We are going to talk about the last release of one of the most interesting project in USA nowaday psychedelia. Chris Forsyth, previously member of the Brooklyn trio PSI (then Peeesseye), after the release of his solo album, ‘Solar Motel’ (2014), he assembled his own band with the guys who toured with him at the time and he formed the so-called project: ‘Chris Forsyth & The Solar Motel Band’, with which he also released in 2014 the brilliant ‘Intensity Ghost’ (No Quarter Records), a album which was well accepted by the critics and made the band a new concrete reality in the panorama of US neo-psychedelia.
Despite this, Chris Forsyth he is still not really popoular and there’re also manys who consider his music like something which it is necessearly referred to sixties and seventies psychedelia. And of course, to be honest, it is. Chris himself is used to admit his sound it is influenced by artists like Grateful Dead or Quicksilver Messenger and there’s also evidence of influences by artists like Neil Young & Crazy Horse or the most experimental Lou Reed. Something you could possibly know if you listened to his previous works, but if you did, you also noticed listening to ‘Intensity Ghost’ what I for sure consider some influences by a so relevant guitarist as Tom Verlaine of Television, so that if we’re probably not talking about something really innovative at all, we could definitely admit that the sound of this artist and his band it is not exclusively an imitation of something someone did before, but some in which you could also find new contents and possibly new kind of sensations.
The second release with The Solar Motel Band, out via No Quarter Records (the indipendent label based in Philadephia, Pennsylvania and founded in 2001 by Mike Queen and also known for releasing records by Earth or Endless Boogie) last March, it is called, ‘The Rarity of Experience’ and in a certain sense it reprised the contents of the previous album, implementing the sound with other elements derivated from kraut-rock (Chris he is devoted to the famous band Popol Vuh) and also art-rock too.
Of course, also in this case, the electric element of the guitarism of Chris Forsyth it is dominant, and you will surely notice from the first listen and from the first tracks (‘Anthem I’ and ‘Anthem II’, ‘The Rarity of Experience I’ and ‘The Rarity of Experience II’) of the album that he has got a typical rock’n’roll approach to the music that it was the same by Lou Reed in a determinate period of his career, the early seventies, and also the same he mostly used when he was going to perform live (if you ever seen him live, please give a listen to ‘Rock N Roll Animal’ or other live testaments) and for his entire career and which in conclusion it was probably the true nature of the rocker grown up at Freeport, Long Island.
On the other hand, what we could define a Lou Reed or simply a rock and roll approach, it is accomplished with some reference again to Tom Verlaine of Television.

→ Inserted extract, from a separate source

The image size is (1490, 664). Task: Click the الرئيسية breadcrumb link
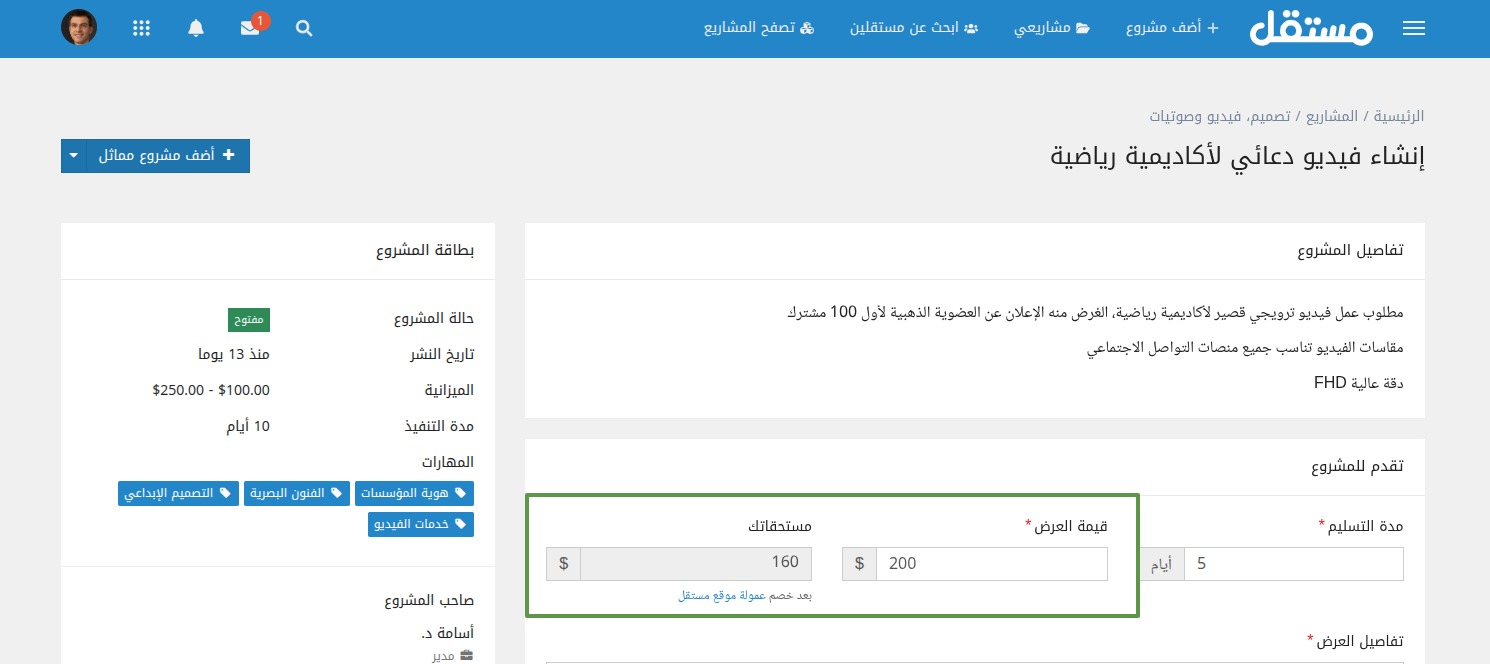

Listen to the guitars of ‘High Castle Rock’ or ‘Harmonius Dance’ for example, but in all the album there’s plentys of elements in which you could see some riff inspired by the innovative guitarist who came out from New Jersey in the late seventies. But all the album it is permeate of a certain acidity of the sound and you are never sure about the fact it is everything just improvisation or something on which Chris and his band worked a lot to define before recording it in the studio.
Going more and more into cosmic psychedelia going on into the listening of the album, Chris introduces new elements in his music and also goes on experimenting, something not new for him, also considering the album he published last year with Koen Holtkamp of Mountains, ‘The Island’ (out via Trouble In Mind), and which substantially was a long session composed by four tracks recorded in just two days and in which the two musicians melt together the desert visionary approach of the guitarism of Chris Forsyth with the ambient and electronic set which made Koen Holtkamp famous.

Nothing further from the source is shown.